SORT of Lola’s Broccoli Salad
It uses quite a bit of bacon, so we actually planned it for the main dish, but remembered we had a piece of Joseph's leftover mustard-glazed salmon. It goes well with pickled eggs, too, these from Amish Wedding Pickled Beet Eggs. (We often make our own, but these are really almost as good, and so easy!)
So let's get at it--it's easy!
1 head of organic broccoli chopped bite size
1/2 to 1 onion
1 C. raisins more or less
1/2 C. dried cranberries (optional)
1 C. organic raw sunflower seeds more or less (other nuts or seeds would be fine, too)

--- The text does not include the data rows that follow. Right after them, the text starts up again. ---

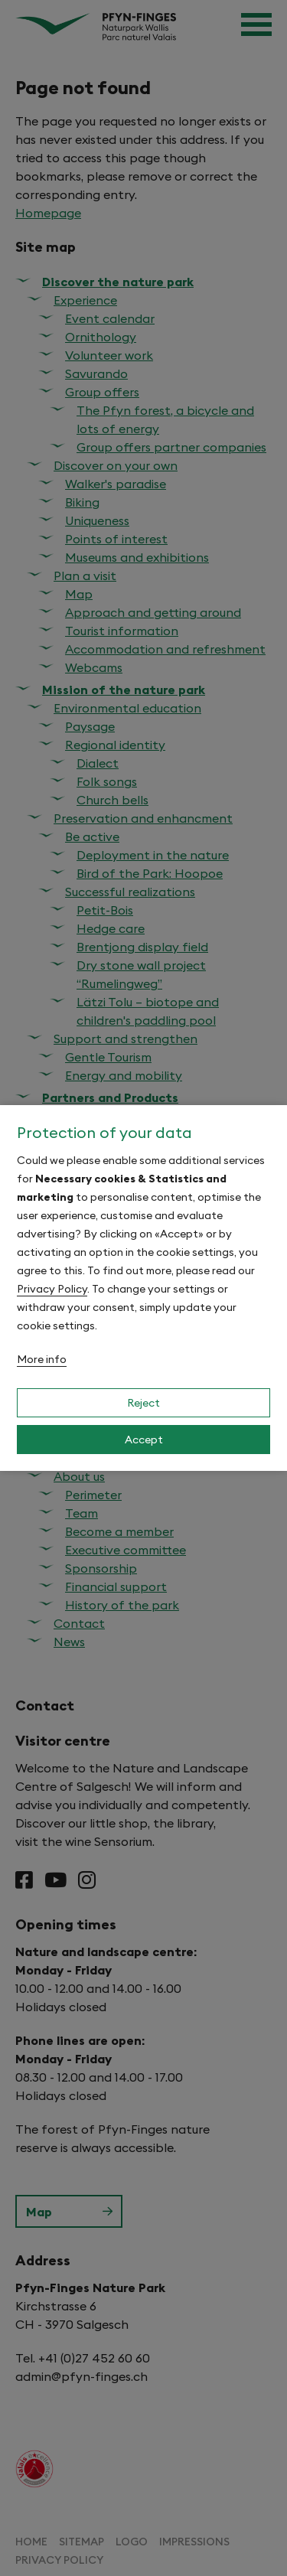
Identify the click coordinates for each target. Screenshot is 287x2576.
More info (42, 1359)
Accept (144, 1439)
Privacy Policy (52, 1289)
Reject (143, 1403)
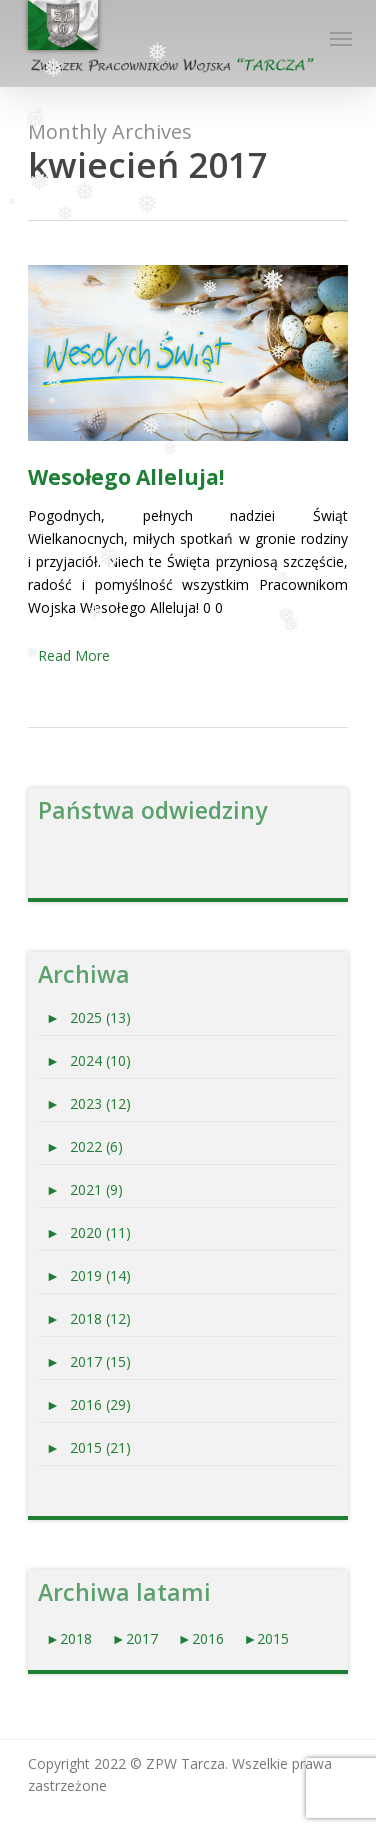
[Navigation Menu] (339, 38)
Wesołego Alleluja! (126, 477)
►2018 (69, 1638)
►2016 (203, 1638)
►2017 (135, 1638)
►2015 (267, 1638)
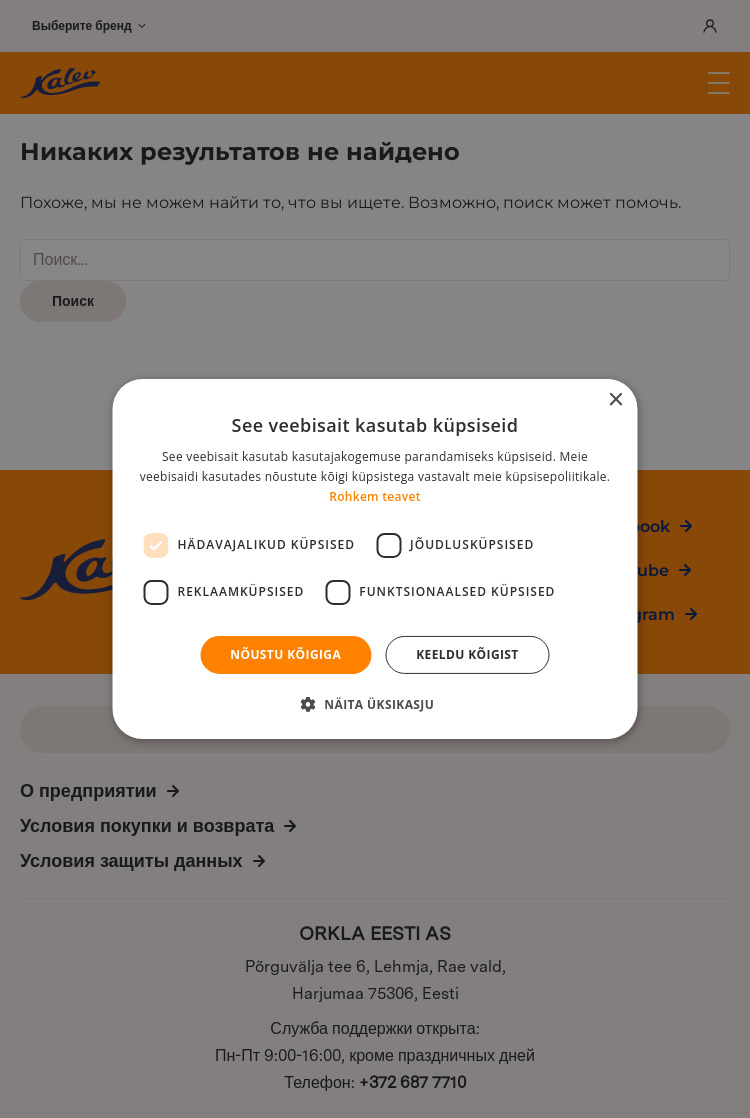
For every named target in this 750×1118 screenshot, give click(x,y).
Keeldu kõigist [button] (467, 654)
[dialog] (375, 559)
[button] (375, 704)
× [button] (615, 400)
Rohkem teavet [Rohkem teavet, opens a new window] (375, 496)
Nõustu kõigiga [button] (285, 654)
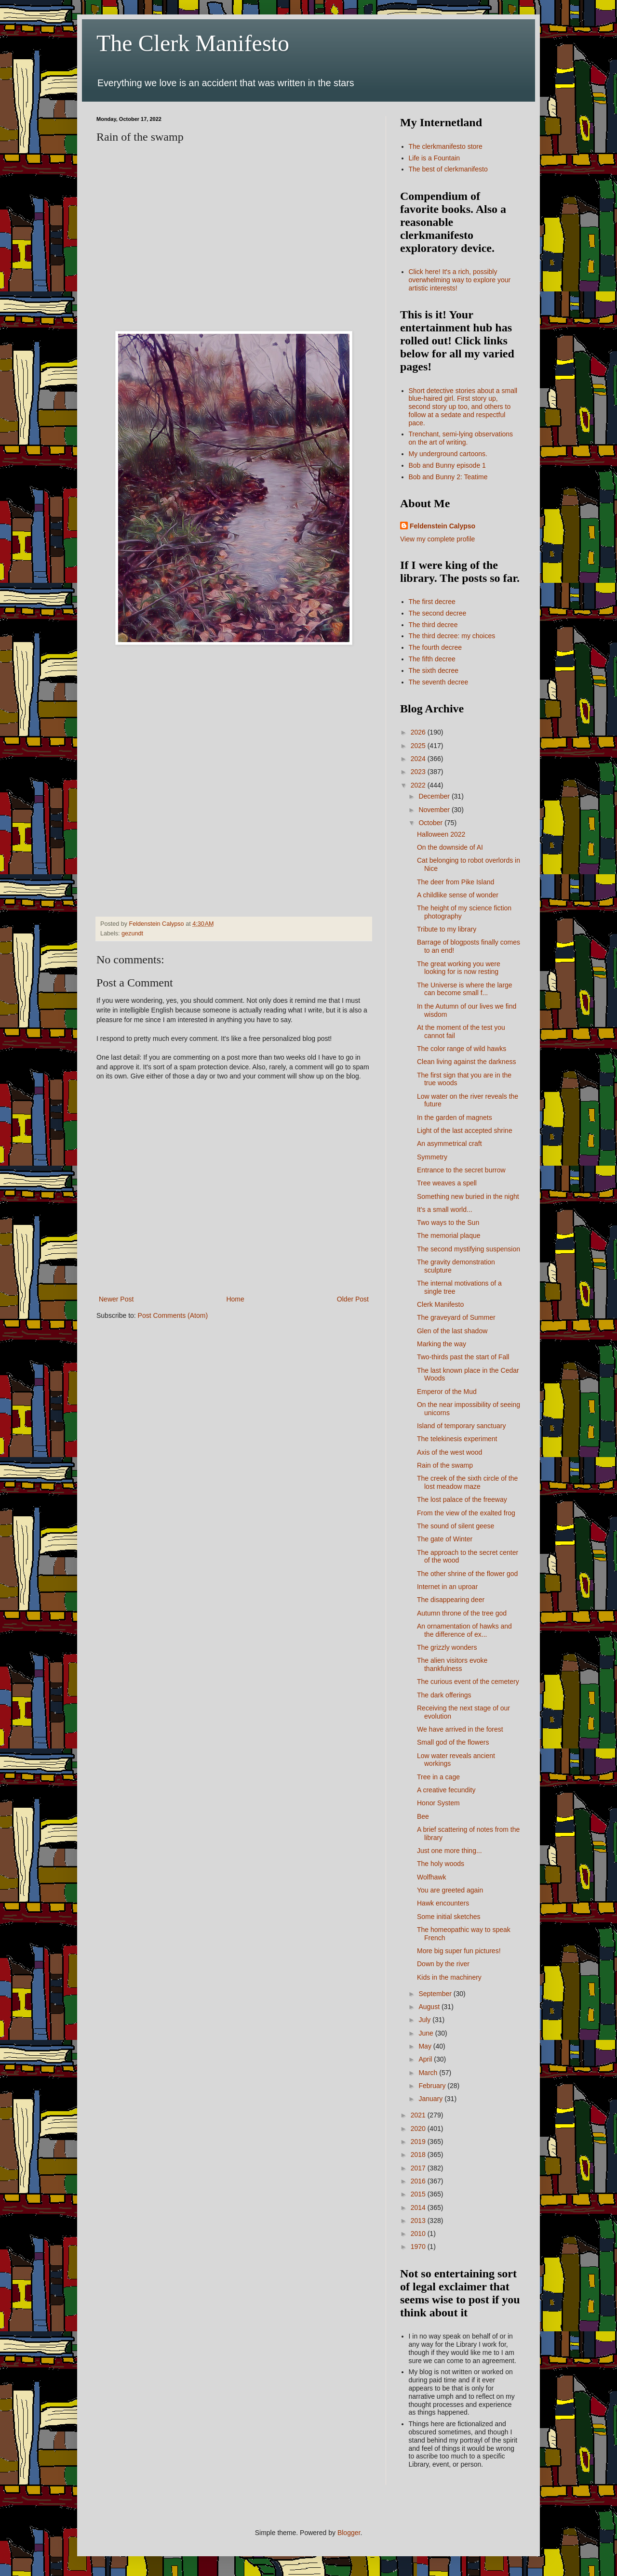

1 pkg. of nitrite and nitrate-free bacon (that's 12 oz., these days)
2 T. organic sugar
1 T. honey (optional)
3/4 cup mayonnaise (I used Mark Sisson's new Primal Kitchen mayo, but sometimes we make our own.)
1 T apple cider vinegar
salt and pepper to taste, or try Pepperman, a mix of various peppers
Cook the bacon so it's crisp, let cool and crumble. Try not to eat too much of it before you make the salad. Yum.
Mix the chopped broccoli florets, onions, raisins, cranberries, sunflower seed and bacon together.
Mix the sugar, honey, vinegar and mayonnaise, blend well and pour over the mixture. Stir till coated.